Personal information
- Full name: Tortol Lumanza Lembi
- Date of birth: 13 April 1994 (age 32)
- Place of birth: Antwerp, Belgium
- Height: 1.78 m (5 ft 10 in)
- Position: Central midfielder

Team information
- Current team: Hønefoss
- Number: 67

Youth career
- 000?–2010: Beerschot AC
- 2010–2013: Standard Liège

Senior career*
- Years: Team / Apps / (Gls)
- 2013–2015: Standard Liège / 21 / (0)
- 2013–2014: → Sint-Truiden / 24 / (3)
- 2015–2016: Waasland-Beveren / 1 / (0)
- 2017–2018: Stabæk / 28 / (2)
- 2018–2019: Osmanlıspor / 45 / (1)
- 2019–2022: Stabæk / 40 / (0)
- 2023–: Hønefoss / 26 / (5)

International career
- 2010: Belgium U16 / 6 / (0)
- 2010–2011: Belgium U17 / 13 / (0)
- 2012: Belgium U18 / 2 / (0)
- 2012: Belgium U19 / 4 / (0)

= Tortol Lumanza =

Belgian footballer

Tortol Lumanza Lembi (born 13 April 1994) is a Belgian footballer who plays for Norwegian club Hønefoss.
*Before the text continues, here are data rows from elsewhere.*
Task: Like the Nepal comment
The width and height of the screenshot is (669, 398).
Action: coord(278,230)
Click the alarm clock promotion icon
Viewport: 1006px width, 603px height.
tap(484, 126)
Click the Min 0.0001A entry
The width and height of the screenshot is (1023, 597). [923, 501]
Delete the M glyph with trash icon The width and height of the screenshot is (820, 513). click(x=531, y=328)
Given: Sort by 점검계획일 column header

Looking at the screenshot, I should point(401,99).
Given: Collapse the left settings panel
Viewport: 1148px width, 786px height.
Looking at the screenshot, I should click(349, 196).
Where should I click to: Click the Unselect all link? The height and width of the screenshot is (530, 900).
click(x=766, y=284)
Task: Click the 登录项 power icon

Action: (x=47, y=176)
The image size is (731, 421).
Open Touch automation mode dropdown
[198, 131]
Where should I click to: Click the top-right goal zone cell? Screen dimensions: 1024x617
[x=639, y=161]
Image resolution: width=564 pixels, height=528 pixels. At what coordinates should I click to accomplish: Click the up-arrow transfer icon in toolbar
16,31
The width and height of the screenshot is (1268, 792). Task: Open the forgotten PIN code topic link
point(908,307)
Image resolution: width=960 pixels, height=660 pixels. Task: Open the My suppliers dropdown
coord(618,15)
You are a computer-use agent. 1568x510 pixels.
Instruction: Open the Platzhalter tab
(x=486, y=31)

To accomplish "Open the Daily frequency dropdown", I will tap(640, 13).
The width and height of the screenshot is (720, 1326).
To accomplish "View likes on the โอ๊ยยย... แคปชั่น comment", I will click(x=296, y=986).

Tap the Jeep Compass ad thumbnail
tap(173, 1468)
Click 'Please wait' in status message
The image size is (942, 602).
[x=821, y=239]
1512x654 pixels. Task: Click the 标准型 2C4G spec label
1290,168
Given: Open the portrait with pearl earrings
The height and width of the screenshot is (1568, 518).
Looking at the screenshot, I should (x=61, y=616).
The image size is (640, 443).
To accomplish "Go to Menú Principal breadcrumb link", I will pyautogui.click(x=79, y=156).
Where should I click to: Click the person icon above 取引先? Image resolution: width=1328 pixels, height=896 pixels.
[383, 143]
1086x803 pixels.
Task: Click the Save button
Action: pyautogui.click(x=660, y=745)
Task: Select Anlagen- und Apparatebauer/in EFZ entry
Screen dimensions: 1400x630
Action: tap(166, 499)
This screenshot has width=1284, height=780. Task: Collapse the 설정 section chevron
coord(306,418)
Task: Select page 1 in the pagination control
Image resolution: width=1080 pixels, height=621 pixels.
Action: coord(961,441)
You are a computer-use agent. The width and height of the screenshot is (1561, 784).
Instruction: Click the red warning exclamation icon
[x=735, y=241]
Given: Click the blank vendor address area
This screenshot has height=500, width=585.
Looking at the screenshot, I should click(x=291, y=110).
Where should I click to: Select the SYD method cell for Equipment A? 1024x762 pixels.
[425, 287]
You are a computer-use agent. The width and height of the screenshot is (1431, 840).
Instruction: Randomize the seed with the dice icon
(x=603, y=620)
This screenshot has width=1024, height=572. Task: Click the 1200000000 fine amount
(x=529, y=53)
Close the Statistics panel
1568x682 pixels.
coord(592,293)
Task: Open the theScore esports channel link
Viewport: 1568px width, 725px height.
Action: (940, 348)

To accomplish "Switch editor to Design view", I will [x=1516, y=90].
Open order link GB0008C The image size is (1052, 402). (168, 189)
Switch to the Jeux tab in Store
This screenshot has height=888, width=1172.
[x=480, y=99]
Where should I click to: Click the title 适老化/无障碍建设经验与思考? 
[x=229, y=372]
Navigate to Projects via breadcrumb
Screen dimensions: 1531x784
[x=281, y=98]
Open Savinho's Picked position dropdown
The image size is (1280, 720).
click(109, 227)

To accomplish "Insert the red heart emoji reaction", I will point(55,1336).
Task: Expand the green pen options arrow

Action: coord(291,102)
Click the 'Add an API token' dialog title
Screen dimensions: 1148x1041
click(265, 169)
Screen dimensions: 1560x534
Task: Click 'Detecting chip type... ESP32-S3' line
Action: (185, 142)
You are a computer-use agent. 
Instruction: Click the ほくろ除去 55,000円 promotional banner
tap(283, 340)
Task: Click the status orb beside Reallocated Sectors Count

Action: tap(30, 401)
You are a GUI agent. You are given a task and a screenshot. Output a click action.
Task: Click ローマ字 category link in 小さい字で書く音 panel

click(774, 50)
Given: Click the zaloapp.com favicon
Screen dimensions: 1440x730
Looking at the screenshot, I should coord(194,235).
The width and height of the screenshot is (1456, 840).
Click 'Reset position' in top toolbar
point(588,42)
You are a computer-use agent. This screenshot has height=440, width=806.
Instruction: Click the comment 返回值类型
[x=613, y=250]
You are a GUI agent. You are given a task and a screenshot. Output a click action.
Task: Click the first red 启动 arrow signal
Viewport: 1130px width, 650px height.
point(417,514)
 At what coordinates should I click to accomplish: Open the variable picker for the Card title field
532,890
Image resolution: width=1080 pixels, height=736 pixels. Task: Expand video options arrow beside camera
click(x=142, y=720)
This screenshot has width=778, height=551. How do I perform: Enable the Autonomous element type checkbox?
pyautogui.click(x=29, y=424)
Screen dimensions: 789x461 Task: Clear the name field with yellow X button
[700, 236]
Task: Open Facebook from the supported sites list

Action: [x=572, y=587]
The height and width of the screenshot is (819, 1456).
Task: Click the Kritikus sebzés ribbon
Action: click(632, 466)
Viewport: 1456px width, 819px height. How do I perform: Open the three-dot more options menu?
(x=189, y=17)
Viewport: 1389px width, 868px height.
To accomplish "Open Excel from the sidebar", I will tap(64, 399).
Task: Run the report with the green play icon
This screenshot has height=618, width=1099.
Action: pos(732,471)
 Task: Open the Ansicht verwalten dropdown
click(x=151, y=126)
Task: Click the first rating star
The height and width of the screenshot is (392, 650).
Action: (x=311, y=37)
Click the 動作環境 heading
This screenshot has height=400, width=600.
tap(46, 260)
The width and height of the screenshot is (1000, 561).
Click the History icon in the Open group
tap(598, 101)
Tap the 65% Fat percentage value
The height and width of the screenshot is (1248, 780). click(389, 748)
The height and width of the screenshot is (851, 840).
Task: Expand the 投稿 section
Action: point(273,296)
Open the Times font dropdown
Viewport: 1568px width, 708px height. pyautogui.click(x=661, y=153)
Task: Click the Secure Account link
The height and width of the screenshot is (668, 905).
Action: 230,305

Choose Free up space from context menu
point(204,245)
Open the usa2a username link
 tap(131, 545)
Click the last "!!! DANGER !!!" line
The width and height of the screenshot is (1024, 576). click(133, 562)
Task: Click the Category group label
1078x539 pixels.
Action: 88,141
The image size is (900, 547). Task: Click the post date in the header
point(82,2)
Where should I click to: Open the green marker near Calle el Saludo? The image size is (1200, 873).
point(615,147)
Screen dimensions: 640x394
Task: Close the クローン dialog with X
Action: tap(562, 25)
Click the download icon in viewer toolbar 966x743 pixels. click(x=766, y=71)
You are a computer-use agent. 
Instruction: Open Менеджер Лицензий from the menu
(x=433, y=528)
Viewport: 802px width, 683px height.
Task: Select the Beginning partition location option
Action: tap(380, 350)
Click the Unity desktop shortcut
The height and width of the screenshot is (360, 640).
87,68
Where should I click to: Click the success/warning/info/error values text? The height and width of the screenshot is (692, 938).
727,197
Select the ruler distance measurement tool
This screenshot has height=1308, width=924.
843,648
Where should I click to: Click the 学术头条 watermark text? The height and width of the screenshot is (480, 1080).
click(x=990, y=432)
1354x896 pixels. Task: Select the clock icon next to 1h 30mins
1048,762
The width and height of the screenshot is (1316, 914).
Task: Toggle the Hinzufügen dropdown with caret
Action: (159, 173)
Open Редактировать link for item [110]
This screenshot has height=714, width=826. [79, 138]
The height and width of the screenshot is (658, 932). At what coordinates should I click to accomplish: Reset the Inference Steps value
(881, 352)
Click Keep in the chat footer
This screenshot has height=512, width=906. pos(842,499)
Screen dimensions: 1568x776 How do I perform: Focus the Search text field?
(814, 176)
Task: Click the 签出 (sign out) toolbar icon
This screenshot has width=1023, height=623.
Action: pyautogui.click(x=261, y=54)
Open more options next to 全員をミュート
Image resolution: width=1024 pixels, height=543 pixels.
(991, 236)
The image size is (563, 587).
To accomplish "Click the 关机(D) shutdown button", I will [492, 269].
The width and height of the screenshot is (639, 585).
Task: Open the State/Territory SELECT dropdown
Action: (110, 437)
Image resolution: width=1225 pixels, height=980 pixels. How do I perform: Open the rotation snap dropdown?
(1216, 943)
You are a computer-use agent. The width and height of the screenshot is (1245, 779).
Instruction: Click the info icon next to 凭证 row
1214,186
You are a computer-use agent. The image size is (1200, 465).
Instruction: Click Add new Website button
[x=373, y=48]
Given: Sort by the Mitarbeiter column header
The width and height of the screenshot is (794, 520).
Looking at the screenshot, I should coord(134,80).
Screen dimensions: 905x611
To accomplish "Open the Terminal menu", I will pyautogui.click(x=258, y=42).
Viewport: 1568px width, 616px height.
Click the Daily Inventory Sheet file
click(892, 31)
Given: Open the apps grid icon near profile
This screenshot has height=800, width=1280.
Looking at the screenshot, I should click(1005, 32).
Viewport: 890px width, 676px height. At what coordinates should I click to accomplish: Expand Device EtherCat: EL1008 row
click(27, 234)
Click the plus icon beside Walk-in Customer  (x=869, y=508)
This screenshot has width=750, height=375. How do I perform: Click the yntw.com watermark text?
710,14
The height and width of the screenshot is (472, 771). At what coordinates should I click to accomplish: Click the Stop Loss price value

He plays as a central midfielder.

==Club career==
Born in Antwerp, Lumanza joined Standard Liège in 2010 from Beerschot AC. During the 2013–14 season, he was loaned out to second division side Sint-Truiden. On 25 July 2014, he made his Belgian Pro League debut with Standard Liège against Charleroi. After a period without a club he joined Stabæk Fotball, a Tippeligaen team, in 2017.

==International career==
Lumanza was born in Belgium and is of Congolese descent. He is a former youth international for Belgium.